═══ AVAILABLE RECORDS ═══

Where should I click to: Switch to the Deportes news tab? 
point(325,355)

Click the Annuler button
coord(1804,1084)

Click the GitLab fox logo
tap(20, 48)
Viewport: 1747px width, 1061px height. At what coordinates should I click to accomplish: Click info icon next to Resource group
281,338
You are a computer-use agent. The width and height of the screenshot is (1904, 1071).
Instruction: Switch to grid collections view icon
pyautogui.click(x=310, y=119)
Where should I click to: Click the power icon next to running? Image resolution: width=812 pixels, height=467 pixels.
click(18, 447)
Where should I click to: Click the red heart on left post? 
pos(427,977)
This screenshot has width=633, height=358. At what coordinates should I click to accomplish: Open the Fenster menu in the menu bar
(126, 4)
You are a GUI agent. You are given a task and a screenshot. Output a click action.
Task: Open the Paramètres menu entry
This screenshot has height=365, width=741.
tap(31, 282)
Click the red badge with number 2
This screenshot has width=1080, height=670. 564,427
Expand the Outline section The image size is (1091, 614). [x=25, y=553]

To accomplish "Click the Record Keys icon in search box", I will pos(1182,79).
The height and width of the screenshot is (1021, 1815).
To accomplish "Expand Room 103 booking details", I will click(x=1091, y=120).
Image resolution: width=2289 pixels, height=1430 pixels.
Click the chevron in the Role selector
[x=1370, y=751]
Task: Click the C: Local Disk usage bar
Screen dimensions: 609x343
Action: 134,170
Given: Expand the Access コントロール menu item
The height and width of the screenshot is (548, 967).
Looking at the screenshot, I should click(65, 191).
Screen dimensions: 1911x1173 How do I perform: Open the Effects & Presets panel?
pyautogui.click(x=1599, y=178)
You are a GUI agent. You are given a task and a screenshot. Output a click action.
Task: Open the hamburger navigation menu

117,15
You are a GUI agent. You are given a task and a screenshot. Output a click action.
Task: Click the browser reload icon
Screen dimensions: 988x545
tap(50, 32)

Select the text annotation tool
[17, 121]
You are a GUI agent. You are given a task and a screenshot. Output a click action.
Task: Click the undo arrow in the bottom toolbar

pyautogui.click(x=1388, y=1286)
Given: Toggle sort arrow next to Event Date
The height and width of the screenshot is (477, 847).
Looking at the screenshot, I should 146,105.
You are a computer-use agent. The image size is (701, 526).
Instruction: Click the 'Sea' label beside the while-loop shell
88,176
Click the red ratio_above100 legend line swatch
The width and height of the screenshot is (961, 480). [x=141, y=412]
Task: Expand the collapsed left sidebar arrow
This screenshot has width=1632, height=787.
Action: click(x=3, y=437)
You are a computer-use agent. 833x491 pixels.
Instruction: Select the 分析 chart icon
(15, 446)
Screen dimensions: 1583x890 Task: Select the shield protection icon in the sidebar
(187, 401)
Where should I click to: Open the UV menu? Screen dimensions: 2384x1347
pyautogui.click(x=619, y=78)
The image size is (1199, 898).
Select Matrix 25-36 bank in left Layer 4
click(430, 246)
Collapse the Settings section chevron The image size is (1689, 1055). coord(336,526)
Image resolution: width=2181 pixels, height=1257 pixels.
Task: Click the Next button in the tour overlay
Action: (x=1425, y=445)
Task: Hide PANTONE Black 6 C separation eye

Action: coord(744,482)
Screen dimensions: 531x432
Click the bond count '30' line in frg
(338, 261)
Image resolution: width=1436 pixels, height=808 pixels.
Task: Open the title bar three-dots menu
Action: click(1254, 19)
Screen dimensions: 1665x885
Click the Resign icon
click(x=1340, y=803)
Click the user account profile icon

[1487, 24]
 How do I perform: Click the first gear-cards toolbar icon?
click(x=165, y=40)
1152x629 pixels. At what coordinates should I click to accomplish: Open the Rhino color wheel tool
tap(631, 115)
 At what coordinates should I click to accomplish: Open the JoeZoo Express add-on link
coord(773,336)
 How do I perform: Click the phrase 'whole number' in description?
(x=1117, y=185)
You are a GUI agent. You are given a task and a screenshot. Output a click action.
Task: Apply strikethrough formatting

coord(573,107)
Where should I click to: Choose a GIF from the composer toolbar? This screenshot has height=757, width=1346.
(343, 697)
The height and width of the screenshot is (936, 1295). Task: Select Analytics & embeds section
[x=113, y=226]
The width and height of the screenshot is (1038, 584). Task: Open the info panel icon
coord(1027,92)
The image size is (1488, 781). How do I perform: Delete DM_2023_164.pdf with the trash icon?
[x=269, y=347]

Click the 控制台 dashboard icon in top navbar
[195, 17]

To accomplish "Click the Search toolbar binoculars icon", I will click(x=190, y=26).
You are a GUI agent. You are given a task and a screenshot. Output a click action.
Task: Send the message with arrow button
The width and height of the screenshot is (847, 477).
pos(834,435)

═══

• PROBLEM REQUIREMENTS: Go line by line through the records and copy those that contain the word "will".

• SOLVED EXERCISE:
To accomplish "Click the Record Keys icon in search box", I will pos(1182,79).
To accomplish "Expand Room 103 booking details", I will click(x=1091, y=120).
To accomplish "Click the Search toolbar binoculars icon", I will click(x=190, y=26).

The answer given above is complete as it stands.